Australia's most Catholic (yes, yes gratuitous reference but you'll be amused to know deputy chairman John Phillips actually sang for the Pope once) major company board, QBE Insurance, fronted an incredibly passive group of shareholders at the Westin Hotel from 11am.

We missed most of the formal addresses but the questions were very lame and as we'd failed to line up a proxy there was no opportunity to get amongst it. I'd have loved to throw a couple of curlies at Nick Greiner when he was up for re-election but they were requiring you show a yellow shareholders card and the bloke I was sitting next to was general manager of personel and hardly likely to hand his card over.

QBE are a rare beast in Australia because they have consistently kicked butt for the past 10 years. Chairman John Cloney is a rare genuine Aussie corporate legend and with the shares at a record high as they pick over the HIH carcass, shareholders had nothing to complain about.

The only interesting bit came at the end when MD Frank O'Hallaron demanded the federal and state governments help bail out stranded HIH policyholders buy reducing excessive insurance stamp duties and handing back some of the $500 million GST windfall from retrospective legislation which did help send HIH broke with a one-off $50 million hit last year.

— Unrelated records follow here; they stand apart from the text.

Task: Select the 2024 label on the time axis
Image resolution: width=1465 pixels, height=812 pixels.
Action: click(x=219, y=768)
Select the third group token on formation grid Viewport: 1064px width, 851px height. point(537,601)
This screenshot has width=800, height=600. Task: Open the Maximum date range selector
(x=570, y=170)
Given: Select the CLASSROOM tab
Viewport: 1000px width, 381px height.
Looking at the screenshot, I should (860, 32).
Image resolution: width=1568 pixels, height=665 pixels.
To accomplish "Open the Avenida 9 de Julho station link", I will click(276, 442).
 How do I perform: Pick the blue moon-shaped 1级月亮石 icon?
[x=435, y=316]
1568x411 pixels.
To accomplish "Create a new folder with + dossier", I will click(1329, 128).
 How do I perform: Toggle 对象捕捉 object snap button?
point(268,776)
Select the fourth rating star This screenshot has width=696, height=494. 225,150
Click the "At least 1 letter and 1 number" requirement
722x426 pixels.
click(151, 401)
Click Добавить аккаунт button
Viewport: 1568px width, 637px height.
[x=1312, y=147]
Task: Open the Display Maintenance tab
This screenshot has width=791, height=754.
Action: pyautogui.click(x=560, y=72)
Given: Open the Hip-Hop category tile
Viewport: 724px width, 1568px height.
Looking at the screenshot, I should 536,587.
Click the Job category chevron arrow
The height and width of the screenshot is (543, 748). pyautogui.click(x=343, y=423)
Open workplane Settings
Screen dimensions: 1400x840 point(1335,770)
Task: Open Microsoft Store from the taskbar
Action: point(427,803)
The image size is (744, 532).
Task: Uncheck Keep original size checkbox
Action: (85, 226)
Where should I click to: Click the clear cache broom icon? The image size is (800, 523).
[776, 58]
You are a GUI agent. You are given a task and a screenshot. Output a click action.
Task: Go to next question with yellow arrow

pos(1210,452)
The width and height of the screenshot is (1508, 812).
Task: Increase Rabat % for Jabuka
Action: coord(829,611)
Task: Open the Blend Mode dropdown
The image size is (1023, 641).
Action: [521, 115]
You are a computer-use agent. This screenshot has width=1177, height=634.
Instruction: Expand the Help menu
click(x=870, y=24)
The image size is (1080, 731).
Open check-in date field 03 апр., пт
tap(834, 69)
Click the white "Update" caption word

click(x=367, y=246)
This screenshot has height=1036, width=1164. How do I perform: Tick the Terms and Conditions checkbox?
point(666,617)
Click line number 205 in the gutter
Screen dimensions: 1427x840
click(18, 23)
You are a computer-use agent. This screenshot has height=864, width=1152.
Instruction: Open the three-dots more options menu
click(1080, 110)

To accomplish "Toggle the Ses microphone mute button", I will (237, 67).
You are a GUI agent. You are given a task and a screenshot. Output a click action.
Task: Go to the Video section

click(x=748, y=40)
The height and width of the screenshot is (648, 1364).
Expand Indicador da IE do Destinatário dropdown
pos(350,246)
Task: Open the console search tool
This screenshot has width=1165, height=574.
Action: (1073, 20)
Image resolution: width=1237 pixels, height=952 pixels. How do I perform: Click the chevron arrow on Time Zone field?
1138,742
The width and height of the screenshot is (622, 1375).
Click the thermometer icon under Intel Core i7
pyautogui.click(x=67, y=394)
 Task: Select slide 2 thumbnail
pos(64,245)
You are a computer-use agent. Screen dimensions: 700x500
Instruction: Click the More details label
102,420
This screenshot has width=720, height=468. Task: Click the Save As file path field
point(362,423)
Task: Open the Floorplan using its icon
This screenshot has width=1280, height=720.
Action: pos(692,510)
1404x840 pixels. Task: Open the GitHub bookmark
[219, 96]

There is talk of a one per cent levy on other insurance policyholders across the country but Franky and his board would prefer the taxpayers step in rather than his customers or his shareholders, of which he is one to the tune of about $12 million in QBE.

Frankie is underpaid with only $706,000 going his way last year but at least he got another whack of 200,000 options but the hurdles were encouragingly high with Earnings Per Share required to grow by 12.5 per cent for each of the next three years for him to qualify.

Chairman John observed that these hurdles were "much higher than almost anybody else in the market".

The only options hurdle we can recall that was higher was Catherine Livingstone at Cochlear but if anyone else can beat Frank's 37.5% EPS growth over three years we'd be keen to hear from you.